Heureusement, ce sont finalement les quelques passages dansés qui sauve la forme. Ainsi l'on se régale et on admire la technique de Valérie Lemercier, qui imite un Michael Jackson caméléon dans sa salle de bain, séduit Kavanagh à coup de flamenco ou se déchaine sur une piste de danse, avec talons hauts s'il vous plait ! Elle est le coeur irréel de ce film irréaliste, qui fera sourire certains, et rires un peu jaune d'autres. Chatiliez revient de loin et l'on attend impatiemment la suite.

Olivier BachelardEnvoyer un message au rédacteur

Mais pourquoi? Voilà la première chose qui vient à l’esprit (après l’envie de sortir en plein milieu du film). Etienne Chatiliez, entomologiste connu pour épingler nos plus vils comportements humains, s’est complètement perdu dans ce film. Le sujet de départ était déjà propice à controverse, mais pouvait devenir un véritable enjeu grâce à un traitement en finesse. Mais Etienne Chatiliez glisse dangereusement du côté opposé à celui où il semblait vouloir nous emmener initialement.

On assiste à un défilé de clichés sur la sexualité et la coiffure affros, en passant par la vérité absolue qui veut que les personnes noires ont naturellement le rythme dans la peau ! Et là, oh miracle, pour couronner le tout: les personnages chantent et dansent ! Comme si le scénario basé sur une femme blanche, raciste et atteinte de la maladie d’Addison n’était pas suffisamment «too much», on emprisonne le spectateur dans une angoisse permanente: vont-ils se remettre à chanter? C’est d’autant plus regrettable que c’est uniquement dans ces chorégraphies incongrues mais hautes en couleurs que l’on retrouve la «patte» de Chatiliez, faible hommage à son passé de réalisateur de publicités. Dans l’idée de la comédie musicale sur fond de maladie incurable, on est loin du talentueux «Jeanne et le Garçon formidable» d’Olivier Ducastel et Jacques Martineau.

Où est donc passé le cynisme et l’irrévérence du réalisateur de « Tanguy » et « Tatie Danielle » ? La cruauté qui se cache en chacun de nous, que Chatiliez prenait plaisir à tourner en dérision avec une juste pointe de positivisme?
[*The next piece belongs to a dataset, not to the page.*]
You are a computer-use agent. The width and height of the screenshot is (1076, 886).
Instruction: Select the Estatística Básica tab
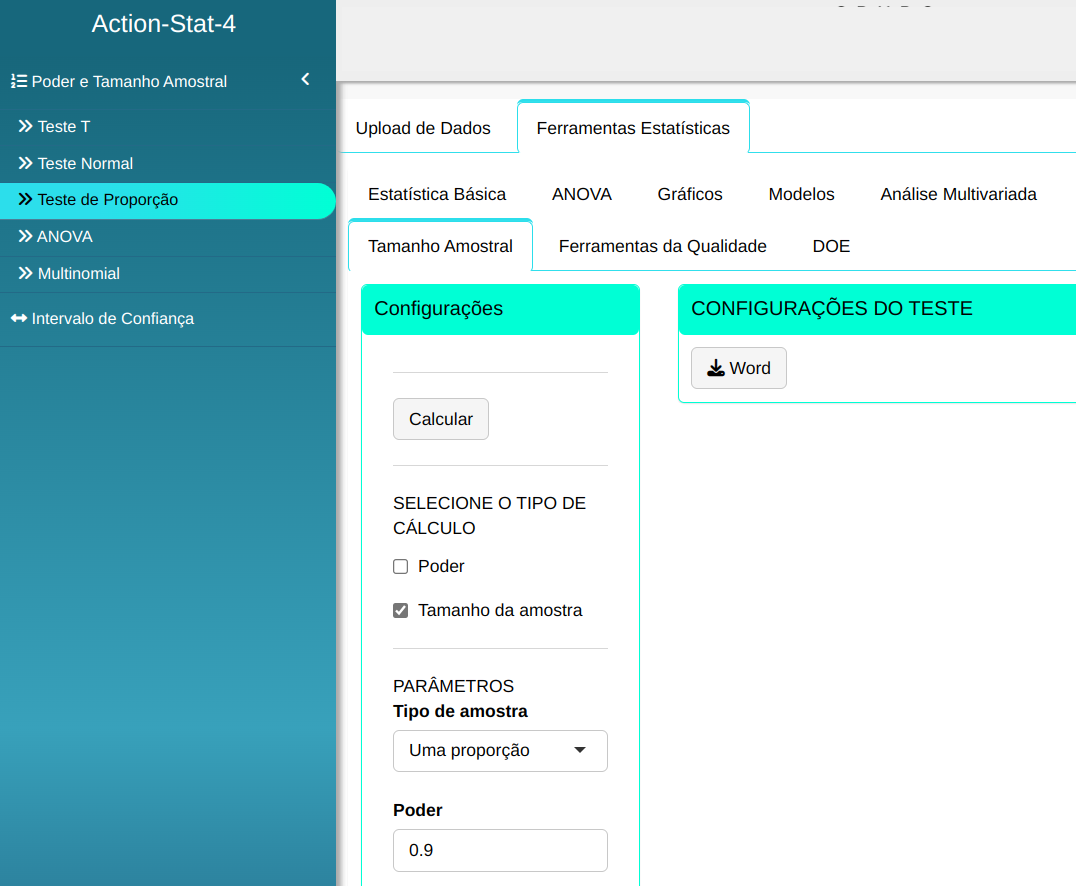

Evidemment en changeant de couleur de peau Agathe Cléry subit des pertes en cascade: emploi, amis, conjoint…c’est déjà peu crédible mais la lourdeur de la forme engloutit l’intérêt du propos. Dernier regret, la prestation de Valérie Lemercier, excellente actrice au demeurant, qui ne parvient pas à sauver le personnage.